O documentário “Limpam com Fogo” aborda essa questão e estreita a relação entre os incêndios em favelas e a especulação imobiliária em São Paulo. Produzido pelos jornalistas César Vieira, Conrado Ferrato e Rafael Crespo, o vídeo é fruto de um trabalho universitário e, graças ao auxílio de um financiamento coletivo, está em fase de finalização.

As favelas citadas no documentário são: Moinho, Vila Prudente, Morro do Piolho, Heliópolis e Penha. Segundo Rafael Crespo, são suspeitas as causas do incêndio na favela da Penha e do Moinho, na região central. “Apesar de não oficiais, as versões dos moradores nos deixam com a suspeita de que os incêndios podem ter sido criminosos. Causas como curto circuito e vazamento de gás são muito comuns.

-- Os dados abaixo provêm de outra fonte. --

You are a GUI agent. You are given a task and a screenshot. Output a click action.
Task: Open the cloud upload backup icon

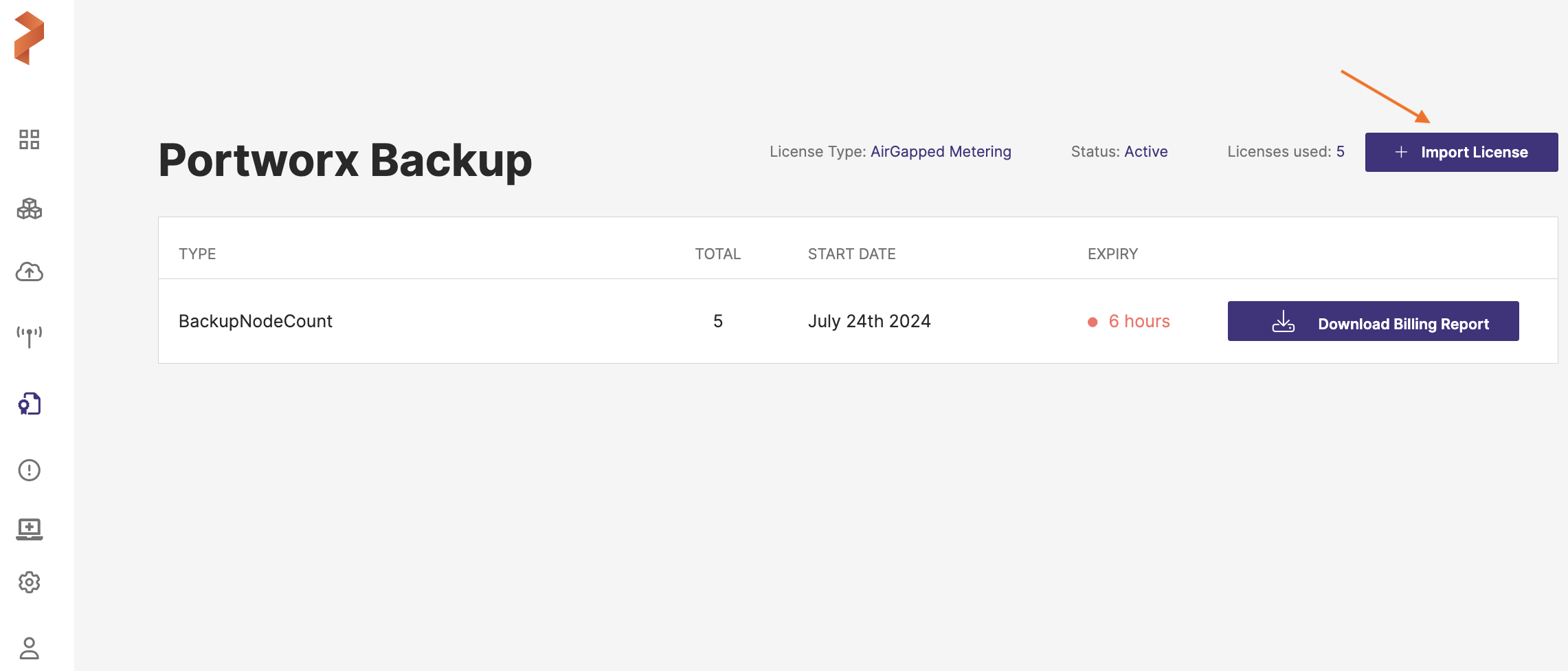pos(29,272)
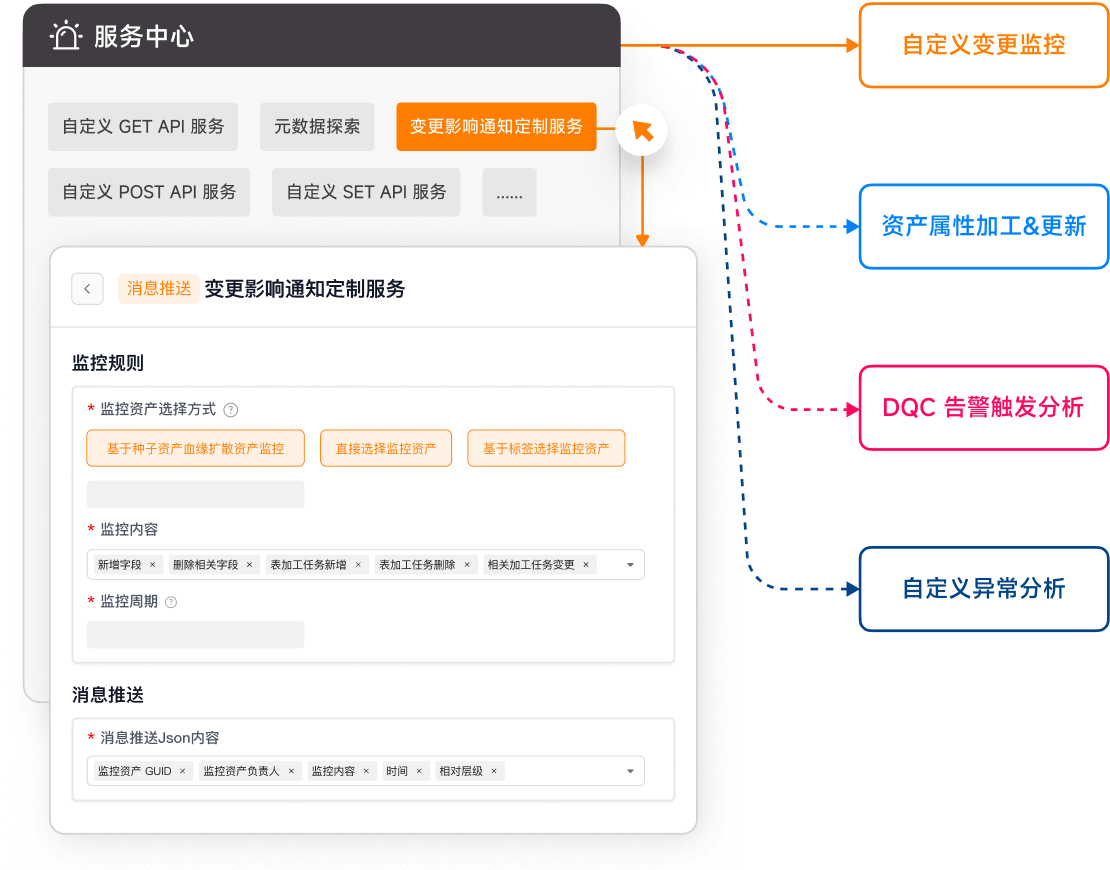
Task: Remove the 相对层级 tag via its x
Action: [x=494, y=771]
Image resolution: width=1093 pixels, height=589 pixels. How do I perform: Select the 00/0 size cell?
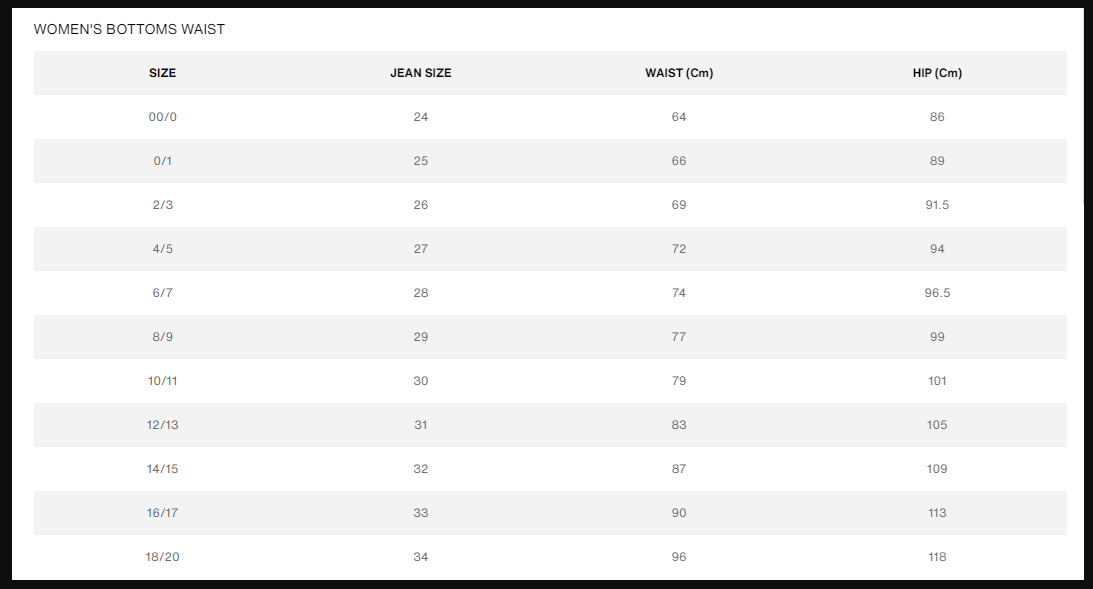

Isto não isenta o poder público de responsabilidade, pois deveria haver uma fiscalização e regularização da parte elétrica nas favelas, além de, principalmente, a urbanização dos locais”, diz.

“É muito difícil provar uma relação direta de que o fogo tenha sido causado por algum agente da especulação imobiliária”. De acordo com Crespo, a expulsão de comunidades localizadas em regiões de alto valor imobiliário é lucrativa a esse mercado.

“O incêndio da favela da Penha aconteceu em um local de alto interesse da construtora Cyrela”, comenta Crespo. Segundo ele, a construtora procurou a Prefeitura para saber o que poderia ser feito para retirar a favela daquele terreno. Então, a Prefeitura informou que, legalmente, não havia nada a ser feito, uma vez que a comunidade possuía o direito de residir ali. “Pouco tempo depois aconteceu o incêndio, e a Cyrela ofereceu dois mil reais para cada morador, com a condição de que deixassem a área. No terreno em que a comunidade costumava resistir em busca de uma moradia digna, sobrou apenas os escombros do desastre”.

“Ao decorrer do trabalho, notamos que é muito difícil comprovar que estes incêndios foram provocados de forma criminosa, mas é de se estranhar que aconteçam, em sua imensa maioria, em favelas bem localizadas da cidade”, diz Crespo.

Para Pedro Moraes, do projeto “Fogo no Barraco”, as forças pela gentrificação (enobrecimento urbano) seguem atuando em São Paulo. “Comunidades como a do Moinho ainda lutam pelo direito à permanência e a especulação imobiliária continua fortíssima em São Paulo. É preciso que se entenda que morar é um direito”, diz.

1 Resposta

  1. juliana

    E uma vergonha isso,adeus comunidade sou uma ex moradora ,tivemos que entrar com uma ação na justiça,perdemos tudo
    A prefeitura não deu nada ,para conseguirmos alguma coisa entramos na defensoria publica na liberdade ,recebemos 6 meses
    de aluguel,a prefeitura recorreu na justiça e perdemos uma ação que ate hoje a defensoria publica esta recorrendo para que podemos pelo menos voltar a receber um direito que e nosso ja que a prefeitura não tem moradia pronta para nos entregar.Naquela comunidade tinha pais de familia que não conseguia pagar uma aluguel ,nao somos animal para ser excluindo desta maneira.